Duplicate the records below without any change. Begin with their first line and stop after the line that contains "click(121, 11)".

**********

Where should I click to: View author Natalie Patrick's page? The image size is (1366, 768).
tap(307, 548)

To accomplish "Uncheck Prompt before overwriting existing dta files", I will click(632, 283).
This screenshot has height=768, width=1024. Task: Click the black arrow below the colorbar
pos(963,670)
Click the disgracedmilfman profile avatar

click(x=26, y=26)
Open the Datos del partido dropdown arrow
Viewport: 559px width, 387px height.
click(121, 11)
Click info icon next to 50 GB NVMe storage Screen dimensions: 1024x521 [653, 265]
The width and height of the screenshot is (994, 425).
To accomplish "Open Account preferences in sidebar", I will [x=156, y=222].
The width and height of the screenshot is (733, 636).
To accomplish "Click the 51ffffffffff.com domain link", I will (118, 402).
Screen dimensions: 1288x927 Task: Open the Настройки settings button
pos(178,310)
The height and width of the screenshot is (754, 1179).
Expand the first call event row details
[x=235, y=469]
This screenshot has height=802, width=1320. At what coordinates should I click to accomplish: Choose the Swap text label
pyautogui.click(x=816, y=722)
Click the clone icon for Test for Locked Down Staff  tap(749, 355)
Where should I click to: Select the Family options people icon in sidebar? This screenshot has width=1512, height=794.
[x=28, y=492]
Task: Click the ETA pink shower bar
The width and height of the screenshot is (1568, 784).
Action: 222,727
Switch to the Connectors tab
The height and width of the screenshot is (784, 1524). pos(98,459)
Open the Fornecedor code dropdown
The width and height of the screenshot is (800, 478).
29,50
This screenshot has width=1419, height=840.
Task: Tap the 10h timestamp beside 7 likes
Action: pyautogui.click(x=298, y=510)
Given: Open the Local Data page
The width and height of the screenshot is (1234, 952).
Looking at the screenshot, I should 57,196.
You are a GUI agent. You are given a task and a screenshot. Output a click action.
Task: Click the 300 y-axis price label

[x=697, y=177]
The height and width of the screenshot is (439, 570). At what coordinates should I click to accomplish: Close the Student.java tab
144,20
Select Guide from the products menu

**********

* **Problem solution**
Where should I click to: View author Natalie Patrick's page? The image size is (1366, 768).
tap(307, 548)

To accomplish "Uncheck Prompt before overwriting existing dta files", I will click(632, 283).
This screenshot has height=768, width=1024. Task: Click the black arrow below the colorbar
pos(963,670)
Click the disgracedmilfman profile avatar

click(x=26, y=26)
Open the Datos del partido dropdown arrow
Viewport: 559px width, 387px height.
click(121, 11)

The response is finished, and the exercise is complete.